**EXCERPTED PASSAGE:**
begin
The downside of virtual machines (Score:1)
The same is true of virtual machines. Simulating how a computer might react to certain error codes and so forth is all right in small doses, but the only way to get real data is go out there and buy some actual hardware.
Just my $.02.
Re:The downside of virtual machines (Score:2)
Plus, digital circuits are a little less complicated and better understood than nuclear explosions and particle interactions.
Implementation of the Icon Programming Language (Score:2, Informative)
The Implementation of the Icon Programming Language
[cover]
This book describes the implementation of Icon in detail. Highlights include:
* Icon's virtual machine
* the interpreter for the virtual machine
* generators and goal-directed evaluation
* data representation
* string manipulation
* structures
* memory management
http://www.cs.arizona.edu/icon/ibsale.htm
Information on the Icon programming language itself can be found at
http://www.cs.arizona.edu/icon
umm (Score:2)
Practically all coding books do this, and I mostly find it a cheap way to poop out thick books and massive volumes... Not a measure of quality in any way.
Take a Further look at this! (Score:4, Interesting)
I program in Java mostly right now, and so when people begin the usual 'vm is slow' crank I am curious about what they exactly mean.
Programs written to run on vm's can be significantly slower due to the extra layer. Yet, if the design of the vm is done well enough (by perhaps reading this tome?) then the vm should be comparable. Certainly C is faster generally than an interpreted language. But there are native compilers out there than provide very comparable results, and the advantage of a language that forces careful programing. Here is the slashdot link [slashdot.org]
If adding layers to programs automatically makes them slower, and so slow that they are useless, we all would code in assembly.
Good design is important. A badly written C program of which there are thousands, will be just as slow (read bad) as a badly written vm program.
Re:Take a Further look at this! (Score:2)
It's not so much the language as it is the runtime. CPU's don't really like to be micromanaged anymore, except by experts (again, like OS's). With a properly tuned runtime (like a good VM -- not saying Java is one), every program gains its benefit. C pretty much completely lacks a runtime layer completely, and the mismatch is starting to show.
Re:Take a Further look at this! (Score:2)
end
**AVAILABLE DATA:**
begin
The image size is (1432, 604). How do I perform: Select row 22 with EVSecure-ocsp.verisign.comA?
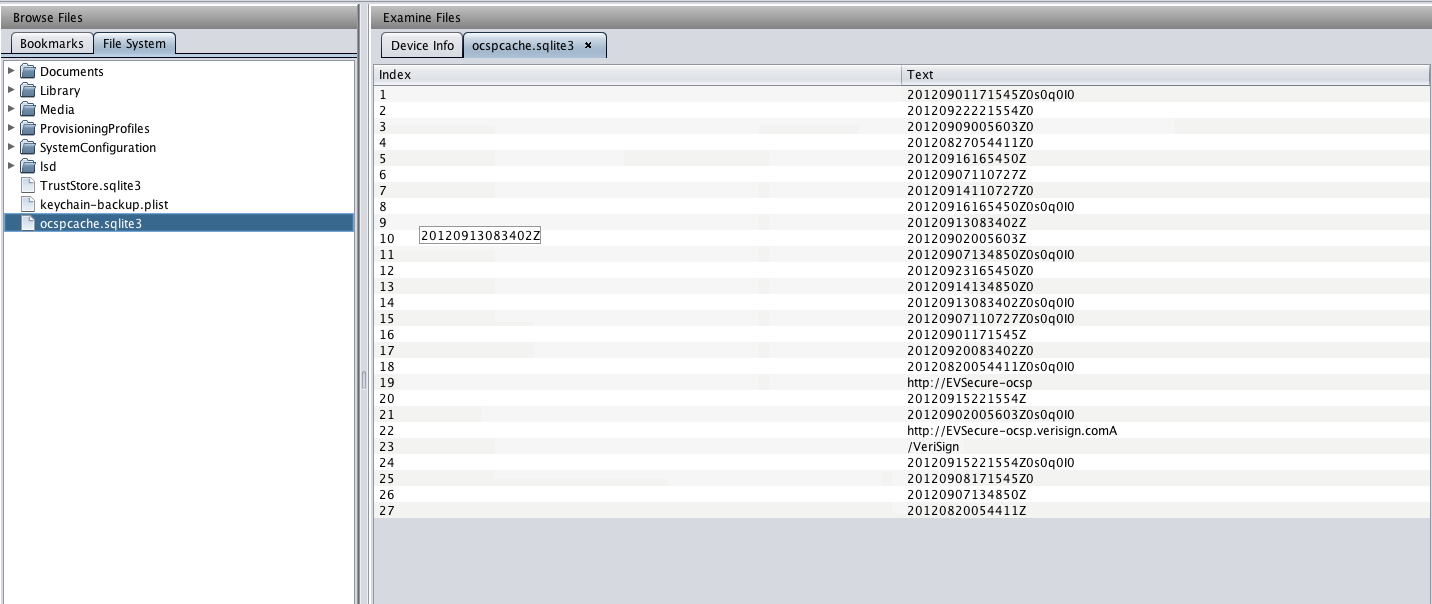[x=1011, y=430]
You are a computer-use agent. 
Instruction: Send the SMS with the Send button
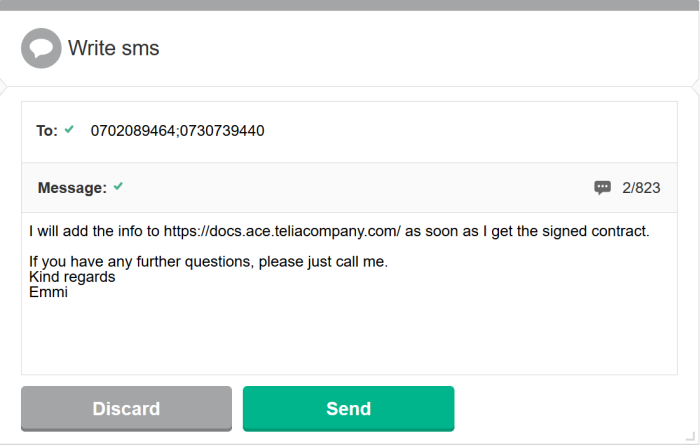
end
**OBJECTIVES:**
a. In the virtual machines thread, at what web address can information on the Icon programming language itself be found?
b. List every highlight that the virtual machines thread gives for the book on implementing the Icon programming language.

**OUTPUTS FOR THE TASKS:**
a. http://www.cs.arizona.edu/icon

b.
- Icon's virtual machine
- the interpreter for the virtual machine
- generators and goal-directed evaluation
- data representation
- string manipulation
- structures
- memory management